Technology

5 mistakes creators make building new games on Roblox

5 mistakes creators make building new games on Roblox

With the massive IPO of Roblox’s this month, game developers, brands and investors are wondering are the reasons why the most successful games on this $47 billion platform come out of the enthusiastic projects generated by millions of users. According to Roblox’s S-1 filing, of the nearly 1 million builders of the platform, about 250 developers and creators earned $100,000 or more a year at Robux by September 2020.

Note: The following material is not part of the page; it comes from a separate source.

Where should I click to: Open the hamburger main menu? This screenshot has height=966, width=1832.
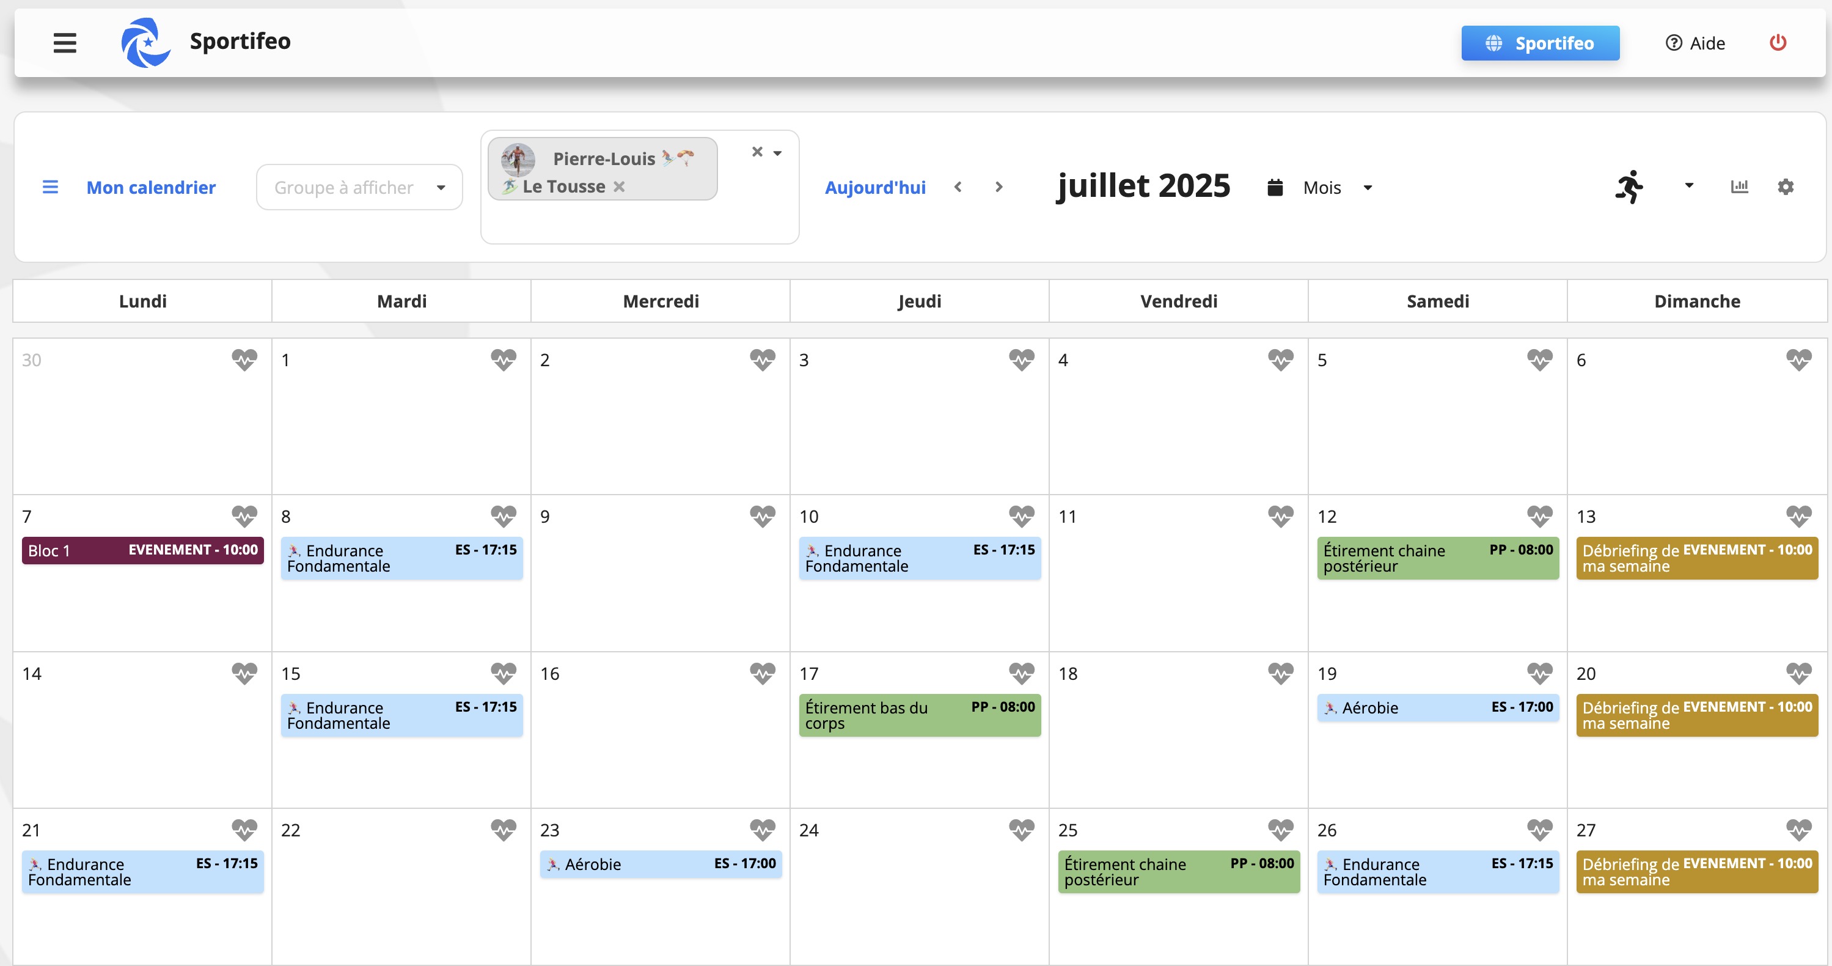[65, 43]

Since Gamefam’s first game two years ago, which topped our current portfolio with only 25 million to 3 million daily visitors, our team has learned to develop Roblox hard – by trial and error and by listening better. While all of these entrepreneurs are just starting their journey in developing Roblox games, the most common mistake I’ve seen gaming professionals (including me) make Roblox:

In the F2P mobile games market, it’s about layered game loops: play a match with the hero, level up the hero using resources from the match, buy more heroes to merge with the first hero, open new matches with new winning rules, more resources and more.

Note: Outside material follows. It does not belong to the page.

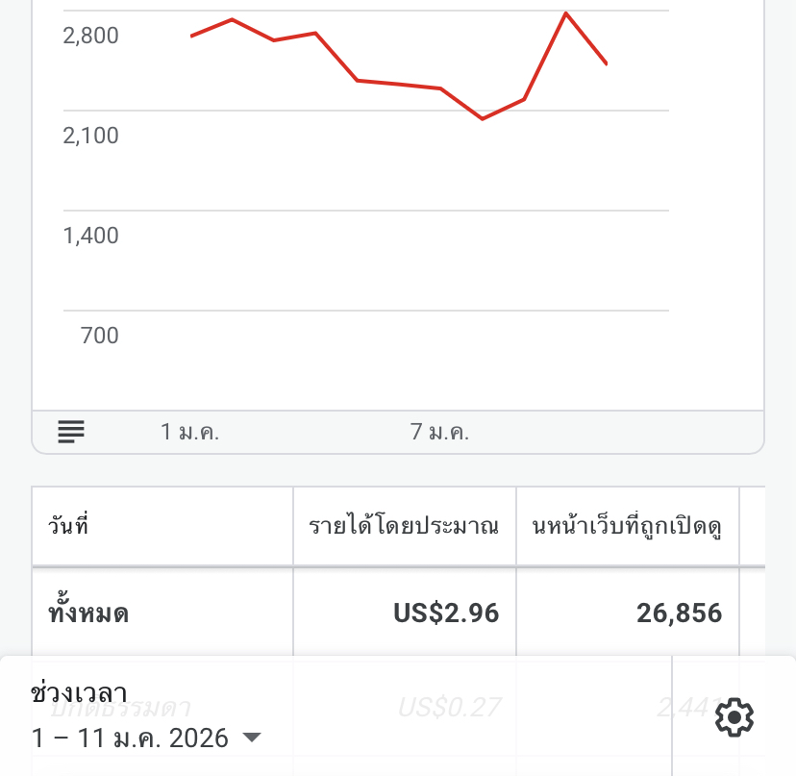The image size is (796, 776).
Task: Click the 2,100 y-axis label
Action: click(x=90, y=136)
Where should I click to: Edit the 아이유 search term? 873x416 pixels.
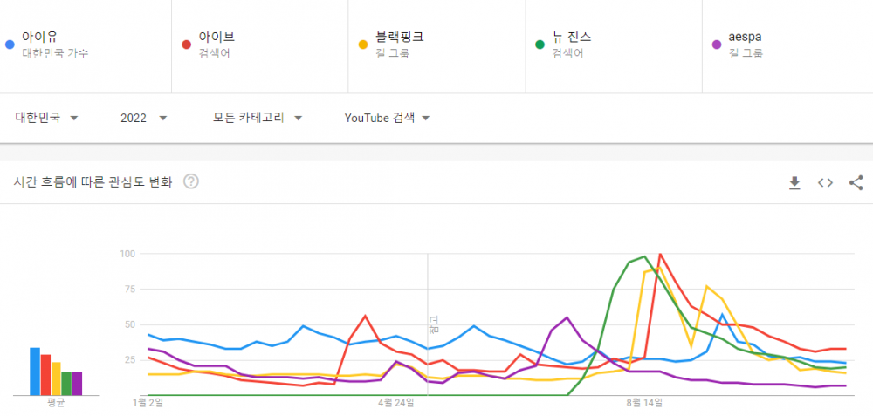coord(40,38)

This requires a few hours of running player tutorials during the play session. These mechanics keep firing on the Roblox because the players have no ability to tolerate anything other than instant, visual fun. Accordingly, in mobile F2P, a powerful tutorial for new users is often one of the biggest investments in development. However, in our Roblox Game Speed ​​Run Simulator (over 400,000 daily visits), we significantly increased the retention of D1 when we completely removed 1 tutorial and allowed existing players to guide only new players to understand the game. The differences between Roblox and mobile F2P are not only numerous but sometimes profoundly opposite.

The differences between Roblox and mobile F2P are not only numerous but sometimes profoundly opposite.

Roblox players spend because they want something. They will not be spent or forced like mobile games that have limited or slowed progress without buying an app (think Candy Crush).